The defining feature of Aeronautical Mobile Satellite Service is that the mobile terminal is associated with an aircraft. The satellite link may carry voice, data, messaging, aircraft operational information, passenger communications, internet access, tracking data, or safety-related communications. Depending on the system and regulatory classification, these links may support routine airline operations, air traffic management, cockpit communications, aircraft maintenance reporting, cabin services, or passenger broadband.
Aeronautical satellite communications are commonly divided into safety-related and non-safety applications. Safety-related services may include air traffic control communications, distress and urgency traffic, position reporting, and aircraft operational control. These services require high reliability, appropriate priority handling, and protection from harmful interference. Non-safety applications include passenger internet access, entertainment connectivity, routine airline administration, and other commercial data services. In practice, the same aircraft may carry separate satellite systems or separate channels to support different classes of traffic.
Aeronautical satellite links may operate through geostationary satellites, low Earth orbit satellites (LEO), or other satellite constellations. Geostationary systems provide broad regional coverage and have been widely used for long-haul aviation, especially over oceanic routes. However, geostationary links have higher propagation delay and may provide reduced coverage at high latitudes because the satellite appears low on the horizon. Low Earth orbit systems can provide lower delay and improved high-latitude coverage, but require handover between satellites and more complex tracking or electronically steered antennas.
The aircraft terminal is a key part of the service. It may use a low-profile antenna mounted on the fuselage, a mechanically steered antenna inside a radome, or an electronically steered array. The antenna must maintain the satellite link while the aircraft changes heading, pitch, roll, altitude, and speed. The system must also cope with Doppler shift, blockage by the aircraft structure, rain attenuation at higher frequencies, and rapid changes in geometry as the aircraft moves. Aeronautical terminals must also meet strict requirements for safety, aerodynamics, structural installation, electromagnetic compatibility, and certification.
Several frequency bands may be used for aeronautical satellite communications. L-band has traditionally been important for safety-related and lower-rate communications because it supports smaller antennas and is relatively resistant to rain fading. Ku-band and Ka-band are commonly used for higher-capacity broadband services, including passenger connectivity, but require more directional antennas and are more affected by atmospheric attenuation. The choice of band depends on the required data rate, coverage, antenna size, regulatory allocation, and service availability.
Aeronautical Mobile Satellite Service is especially valuable on long-distance flights where terrestrial communications are not available. It enables aircraft to remain connected to airline operations centers, air traffic services, weather information, maintenance systems, and passengers.
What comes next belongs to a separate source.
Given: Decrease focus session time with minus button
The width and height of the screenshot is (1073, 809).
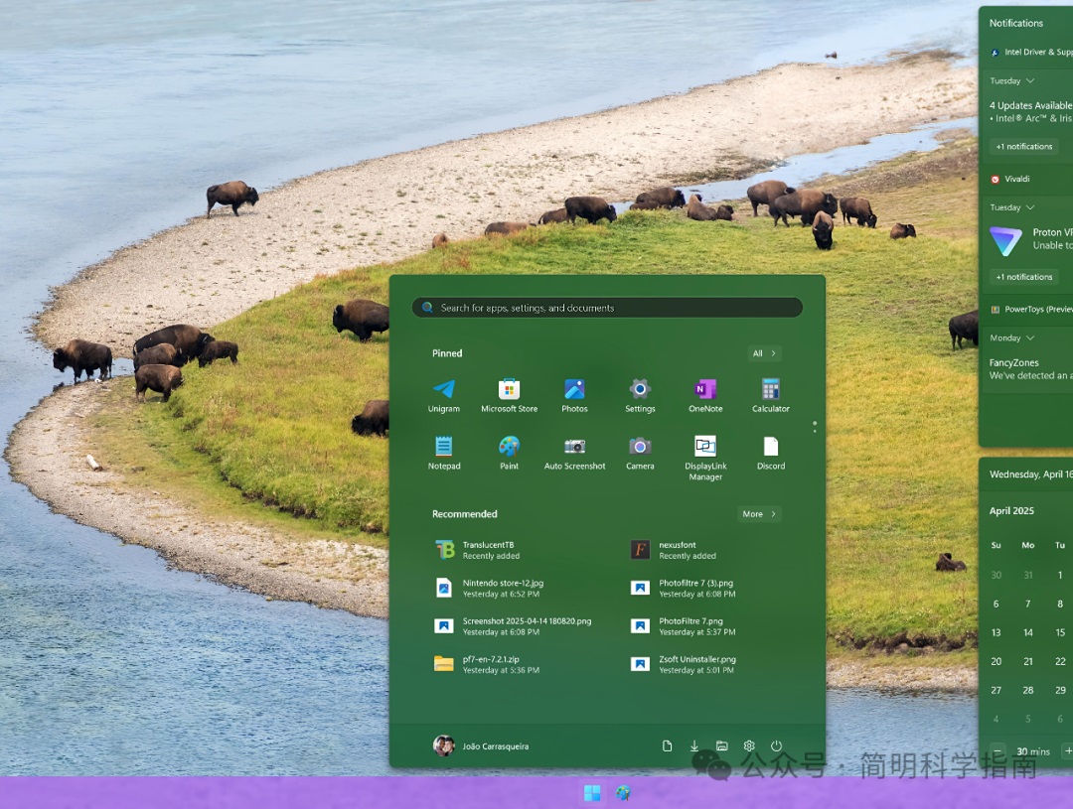Looking at the screenshot, I should 997,751.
It also supports aircraft tracking and communications during abnormal or emergency situations, making it an important part of modern aviation communications infrastructure.
In satellite communications, Aeronautical Mobile Satellite Service extends the concept of mobile satellite communications to the aviation environment. It differs from land and maritime mobile satellite services because the platform is fast-moving, safety-critical, highly regulated, and technically constrained by aircraft installation and operation requirements.